Roscommon's Dermot Earley celebrates with his son David after victory over Armagh in the 1980 All-Ireland Football Semi-Final.
Roscommon's Dermot Earley celebrates with his son David after victory over Armagh in the 1980 All-Ireland Football Semi-Final.

Earley wasn’t just someone with a gift for Gaelic Football, it was his equally natural leadership qualities that elevated him to an even higher level in the eyes of his team-mates.

“He was an inspirational player, a leader, who never gave up,” says Kilbride.

“He played his heart out in every game. Played to win and inspired everyone around him really, both on and off the field. He was a hugely influential player off the field because he was so dedicated. He didn't drink, and everyone knew that his whole life was football.

“I did a fair bit of training with him in the Curragh and we'd tog out in my room and run down to a pitch nearby. He'd remind you of a child at Christmas when he got the ball, even in his thirties. He just loved the football. The way he'd be handling it and fondling it, it was kind of as if he was a young lad on Christmas morning with a new toy.
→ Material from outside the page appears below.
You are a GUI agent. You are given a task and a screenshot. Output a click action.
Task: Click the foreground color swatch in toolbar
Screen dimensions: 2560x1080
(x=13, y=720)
“There was nothing that he loved more than football. There was no sport that equalled it for him, no other pursuit that he ever got involved in during his life.

“Even though he became Chief of Staff, I'd say his job was secondary to football if that was possible even as dedicated as he was. Football, he just loved it and everything about it.

“Every team he played with and every dressing-room he togged out in, he inspired.”

For those who knew him best, Earley’s premature passing is still hard to take.

“He was a huge loss to the army, a huge loss to the football community, but, above all, a huge loss to his family,” says Kilbride.